Automatic {IP} Address Assignment on Network Topologies

Jonathon Duerig, Robert Ricci, John Byers (Boston University), Jay Lepreau

University of Utah Flux Group Technical Note 2006-02

February 2006

Flux Research Group
School of Computing, University of Utah
50 S. Central Campus Drive Rm. 3190
Salt Lake City, Utah 84112-9205 USA

emulab.net

Abstract

We consider the problem of leveraging topological information to automate the assignment of IP addresses to nodes in a network. An effective assignment exploits the natural hierarchy in the network, and thus assigns addresses so as to minimize the sizes of routing tables on the nodes. Automated IP address assignment primarily benefits emulators and simulators, where scale precludes manual assignment. Because it happens to minimize routing table sizes, it can also benefit large networks with legacy routers.

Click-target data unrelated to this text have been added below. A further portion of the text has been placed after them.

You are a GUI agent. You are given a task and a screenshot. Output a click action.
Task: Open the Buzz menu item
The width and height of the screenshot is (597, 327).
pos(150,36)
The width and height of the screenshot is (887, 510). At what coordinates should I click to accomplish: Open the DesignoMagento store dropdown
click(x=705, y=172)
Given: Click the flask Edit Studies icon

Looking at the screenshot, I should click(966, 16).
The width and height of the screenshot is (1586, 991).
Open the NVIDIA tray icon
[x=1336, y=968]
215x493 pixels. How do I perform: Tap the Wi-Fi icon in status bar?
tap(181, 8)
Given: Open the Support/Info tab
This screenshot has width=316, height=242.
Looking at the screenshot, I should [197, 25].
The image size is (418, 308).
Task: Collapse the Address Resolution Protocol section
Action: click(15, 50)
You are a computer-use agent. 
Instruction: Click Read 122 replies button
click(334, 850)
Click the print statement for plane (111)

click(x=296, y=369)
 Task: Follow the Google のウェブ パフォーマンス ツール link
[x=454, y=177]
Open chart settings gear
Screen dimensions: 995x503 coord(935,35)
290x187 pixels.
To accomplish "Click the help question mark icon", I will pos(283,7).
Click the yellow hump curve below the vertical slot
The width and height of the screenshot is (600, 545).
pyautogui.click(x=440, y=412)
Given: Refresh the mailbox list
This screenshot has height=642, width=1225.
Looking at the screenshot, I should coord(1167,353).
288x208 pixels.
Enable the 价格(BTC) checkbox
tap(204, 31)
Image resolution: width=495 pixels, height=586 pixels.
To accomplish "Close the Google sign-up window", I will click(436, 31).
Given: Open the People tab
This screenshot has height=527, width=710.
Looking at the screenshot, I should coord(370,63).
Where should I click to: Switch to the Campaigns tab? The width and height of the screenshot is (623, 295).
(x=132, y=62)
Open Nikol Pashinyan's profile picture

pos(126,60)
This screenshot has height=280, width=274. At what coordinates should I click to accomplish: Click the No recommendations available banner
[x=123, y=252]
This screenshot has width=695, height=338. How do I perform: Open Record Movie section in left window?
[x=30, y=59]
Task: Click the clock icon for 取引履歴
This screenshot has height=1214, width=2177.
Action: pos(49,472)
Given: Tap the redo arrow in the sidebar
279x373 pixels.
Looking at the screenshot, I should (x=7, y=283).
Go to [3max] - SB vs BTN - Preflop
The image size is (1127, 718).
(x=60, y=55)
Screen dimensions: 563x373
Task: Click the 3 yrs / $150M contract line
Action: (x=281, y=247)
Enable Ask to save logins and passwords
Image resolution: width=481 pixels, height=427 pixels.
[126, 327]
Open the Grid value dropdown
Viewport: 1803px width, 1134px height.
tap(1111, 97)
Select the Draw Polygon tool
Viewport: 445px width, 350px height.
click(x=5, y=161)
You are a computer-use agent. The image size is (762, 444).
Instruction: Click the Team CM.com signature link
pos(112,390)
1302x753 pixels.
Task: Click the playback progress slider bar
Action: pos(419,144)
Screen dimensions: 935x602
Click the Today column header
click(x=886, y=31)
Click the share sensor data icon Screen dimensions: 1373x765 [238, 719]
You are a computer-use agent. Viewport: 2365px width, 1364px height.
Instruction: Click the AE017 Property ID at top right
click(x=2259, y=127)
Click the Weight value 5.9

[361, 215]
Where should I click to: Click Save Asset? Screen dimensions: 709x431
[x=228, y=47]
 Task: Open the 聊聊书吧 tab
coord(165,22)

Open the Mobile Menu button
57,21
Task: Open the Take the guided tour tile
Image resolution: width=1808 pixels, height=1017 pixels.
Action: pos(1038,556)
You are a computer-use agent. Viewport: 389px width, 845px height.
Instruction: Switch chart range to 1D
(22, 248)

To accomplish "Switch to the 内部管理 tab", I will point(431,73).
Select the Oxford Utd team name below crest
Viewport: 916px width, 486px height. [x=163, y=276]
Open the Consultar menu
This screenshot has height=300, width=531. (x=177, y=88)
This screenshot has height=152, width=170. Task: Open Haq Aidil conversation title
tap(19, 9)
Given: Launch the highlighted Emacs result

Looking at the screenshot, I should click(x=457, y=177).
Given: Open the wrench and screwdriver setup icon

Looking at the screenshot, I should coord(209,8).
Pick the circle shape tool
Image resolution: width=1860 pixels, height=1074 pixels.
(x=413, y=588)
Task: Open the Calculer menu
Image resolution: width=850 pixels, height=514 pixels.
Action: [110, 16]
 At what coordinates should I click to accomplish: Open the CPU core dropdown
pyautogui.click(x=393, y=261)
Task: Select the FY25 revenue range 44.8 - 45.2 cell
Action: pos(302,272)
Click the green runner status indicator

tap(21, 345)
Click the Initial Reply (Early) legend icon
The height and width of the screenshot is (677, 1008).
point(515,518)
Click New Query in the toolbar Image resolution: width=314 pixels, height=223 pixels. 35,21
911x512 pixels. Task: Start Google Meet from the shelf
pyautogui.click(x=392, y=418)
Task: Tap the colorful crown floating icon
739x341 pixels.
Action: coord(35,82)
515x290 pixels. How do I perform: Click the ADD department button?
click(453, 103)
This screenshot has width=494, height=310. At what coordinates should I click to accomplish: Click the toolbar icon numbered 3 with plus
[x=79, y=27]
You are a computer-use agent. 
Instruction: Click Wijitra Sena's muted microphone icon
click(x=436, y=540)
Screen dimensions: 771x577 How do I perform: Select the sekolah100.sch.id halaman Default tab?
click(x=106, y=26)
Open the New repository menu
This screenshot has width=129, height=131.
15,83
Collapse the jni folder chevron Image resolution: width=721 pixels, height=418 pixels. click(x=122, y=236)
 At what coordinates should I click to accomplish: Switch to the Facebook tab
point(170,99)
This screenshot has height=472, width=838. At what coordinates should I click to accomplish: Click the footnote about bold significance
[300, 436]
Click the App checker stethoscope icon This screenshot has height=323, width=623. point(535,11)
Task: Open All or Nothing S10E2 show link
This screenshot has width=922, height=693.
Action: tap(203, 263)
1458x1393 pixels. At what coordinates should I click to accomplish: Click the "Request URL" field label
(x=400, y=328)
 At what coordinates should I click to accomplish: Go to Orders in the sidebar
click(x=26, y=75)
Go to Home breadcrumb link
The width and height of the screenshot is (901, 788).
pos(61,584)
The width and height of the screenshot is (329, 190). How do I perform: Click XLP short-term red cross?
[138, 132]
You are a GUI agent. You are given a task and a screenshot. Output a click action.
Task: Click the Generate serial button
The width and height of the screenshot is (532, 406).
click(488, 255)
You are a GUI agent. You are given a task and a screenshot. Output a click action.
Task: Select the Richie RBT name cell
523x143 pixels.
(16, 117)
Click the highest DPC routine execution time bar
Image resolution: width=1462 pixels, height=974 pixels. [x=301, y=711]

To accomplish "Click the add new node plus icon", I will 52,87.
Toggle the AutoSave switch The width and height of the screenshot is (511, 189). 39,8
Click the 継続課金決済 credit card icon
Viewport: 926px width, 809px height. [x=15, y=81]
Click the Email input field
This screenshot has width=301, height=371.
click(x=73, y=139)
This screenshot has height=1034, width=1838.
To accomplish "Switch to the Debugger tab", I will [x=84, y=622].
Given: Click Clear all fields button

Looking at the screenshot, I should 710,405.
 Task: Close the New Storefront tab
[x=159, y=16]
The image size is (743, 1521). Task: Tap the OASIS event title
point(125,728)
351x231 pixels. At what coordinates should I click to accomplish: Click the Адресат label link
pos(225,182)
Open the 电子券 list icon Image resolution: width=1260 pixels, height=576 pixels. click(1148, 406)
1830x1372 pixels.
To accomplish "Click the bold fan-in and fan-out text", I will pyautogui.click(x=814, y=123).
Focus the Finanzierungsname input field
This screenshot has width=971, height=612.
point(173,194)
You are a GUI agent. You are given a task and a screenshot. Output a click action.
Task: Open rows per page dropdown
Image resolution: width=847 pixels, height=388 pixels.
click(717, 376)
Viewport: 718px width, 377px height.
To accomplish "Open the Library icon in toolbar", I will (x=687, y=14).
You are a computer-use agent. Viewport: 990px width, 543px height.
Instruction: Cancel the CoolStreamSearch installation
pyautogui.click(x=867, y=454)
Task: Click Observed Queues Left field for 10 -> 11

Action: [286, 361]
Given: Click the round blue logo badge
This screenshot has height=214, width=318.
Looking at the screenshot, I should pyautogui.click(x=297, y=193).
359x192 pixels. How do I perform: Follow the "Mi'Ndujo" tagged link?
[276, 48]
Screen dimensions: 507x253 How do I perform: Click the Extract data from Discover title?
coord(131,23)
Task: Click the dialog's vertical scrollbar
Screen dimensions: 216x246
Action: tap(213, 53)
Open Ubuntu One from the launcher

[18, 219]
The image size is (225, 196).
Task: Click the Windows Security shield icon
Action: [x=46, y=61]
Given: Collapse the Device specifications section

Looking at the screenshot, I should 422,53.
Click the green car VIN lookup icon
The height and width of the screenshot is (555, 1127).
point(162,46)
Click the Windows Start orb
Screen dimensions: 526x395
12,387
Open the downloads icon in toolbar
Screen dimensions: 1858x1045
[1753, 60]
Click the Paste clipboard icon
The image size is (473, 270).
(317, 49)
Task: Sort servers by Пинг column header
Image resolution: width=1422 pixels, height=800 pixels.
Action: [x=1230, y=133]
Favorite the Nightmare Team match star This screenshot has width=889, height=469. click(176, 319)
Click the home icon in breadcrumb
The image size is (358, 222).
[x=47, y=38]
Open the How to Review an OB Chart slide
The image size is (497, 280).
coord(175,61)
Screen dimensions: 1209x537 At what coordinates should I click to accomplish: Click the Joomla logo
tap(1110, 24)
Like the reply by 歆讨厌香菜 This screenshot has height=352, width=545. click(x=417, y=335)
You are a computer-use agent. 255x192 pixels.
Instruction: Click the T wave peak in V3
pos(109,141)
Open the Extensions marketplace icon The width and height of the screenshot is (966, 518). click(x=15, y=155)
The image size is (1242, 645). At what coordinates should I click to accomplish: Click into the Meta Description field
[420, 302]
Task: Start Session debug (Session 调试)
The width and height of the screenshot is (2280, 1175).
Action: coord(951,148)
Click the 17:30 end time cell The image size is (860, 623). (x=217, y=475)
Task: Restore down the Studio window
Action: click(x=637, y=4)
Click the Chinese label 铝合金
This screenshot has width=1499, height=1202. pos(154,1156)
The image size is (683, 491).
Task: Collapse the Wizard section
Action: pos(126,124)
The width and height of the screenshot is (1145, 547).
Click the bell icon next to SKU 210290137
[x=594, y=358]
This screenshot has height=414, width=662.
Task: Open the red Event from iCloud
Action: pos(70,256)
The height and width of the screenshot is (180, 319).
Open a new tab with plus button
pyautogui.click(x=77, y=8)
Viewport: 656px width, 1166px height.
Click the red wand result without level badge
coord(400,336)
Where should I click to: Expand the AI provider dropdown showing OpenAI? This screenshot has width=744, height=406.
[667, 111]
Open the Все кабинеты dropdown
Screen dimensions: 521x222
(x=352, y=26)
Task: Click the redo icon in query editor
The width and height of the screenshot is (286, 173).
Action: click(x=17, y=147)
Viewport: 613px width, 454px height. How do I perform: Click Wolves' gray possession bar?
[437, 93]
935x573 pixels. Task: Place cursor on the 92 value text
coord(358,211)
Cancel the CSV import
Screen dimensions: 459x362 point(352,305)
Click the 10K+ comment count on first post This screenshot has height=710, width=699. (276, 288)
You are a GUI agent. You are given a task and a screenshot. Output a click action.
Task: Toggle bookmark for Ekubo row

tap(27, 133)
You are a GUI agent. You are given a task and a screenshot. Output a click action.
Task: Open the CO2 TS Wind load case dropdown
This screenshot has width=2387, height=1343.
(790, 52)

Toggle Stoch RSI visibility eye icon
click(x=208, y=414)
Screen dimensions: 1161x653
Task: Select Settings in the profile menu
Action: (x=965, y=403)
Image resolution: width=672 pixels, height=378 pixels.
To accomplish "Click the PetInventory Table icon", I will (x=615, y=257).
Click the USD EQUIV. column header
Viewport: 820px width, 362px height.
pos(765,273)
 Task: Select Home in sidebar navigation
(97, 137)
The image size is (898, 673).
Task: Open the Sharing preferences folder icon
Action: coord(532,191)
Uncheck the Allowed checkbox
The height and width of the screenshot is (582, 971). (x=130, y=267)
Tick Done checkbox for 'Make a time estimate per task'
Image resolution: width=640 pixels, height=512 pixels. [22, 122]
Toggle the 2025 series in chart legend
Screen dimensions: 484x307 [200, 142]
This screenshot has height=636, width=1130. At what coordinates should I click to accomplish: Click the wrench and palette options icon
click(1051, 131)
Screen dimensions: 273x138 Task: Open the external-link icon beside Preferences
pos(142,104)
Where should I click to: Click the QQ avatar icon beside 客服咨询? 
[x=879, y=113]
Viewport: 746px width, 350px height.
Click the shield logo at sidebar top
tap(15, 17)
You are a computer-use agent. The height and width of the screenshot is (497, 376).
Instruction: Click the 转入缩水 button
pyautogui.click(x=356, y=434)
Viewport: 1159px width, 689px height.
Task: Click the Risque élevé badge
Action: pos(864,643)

We formalize the problem and point to several practical considerations that distinguish our problem from related theoretical work. We then describe several of the algorithmic directions and metrics we have explored, some based on previous graph partitioning work and others based on our own methods. We compare our algorithms on a variety of real and automatically generated router-level Internet topologies. Our two best algorithms, yielding the highest quality namings, can assign addresses to networks of 5000 routers, comparable to today's largest single-owner networks, in 2.4 and 58 seconds. The first has been in production use in the Emulab network testbed for over two years.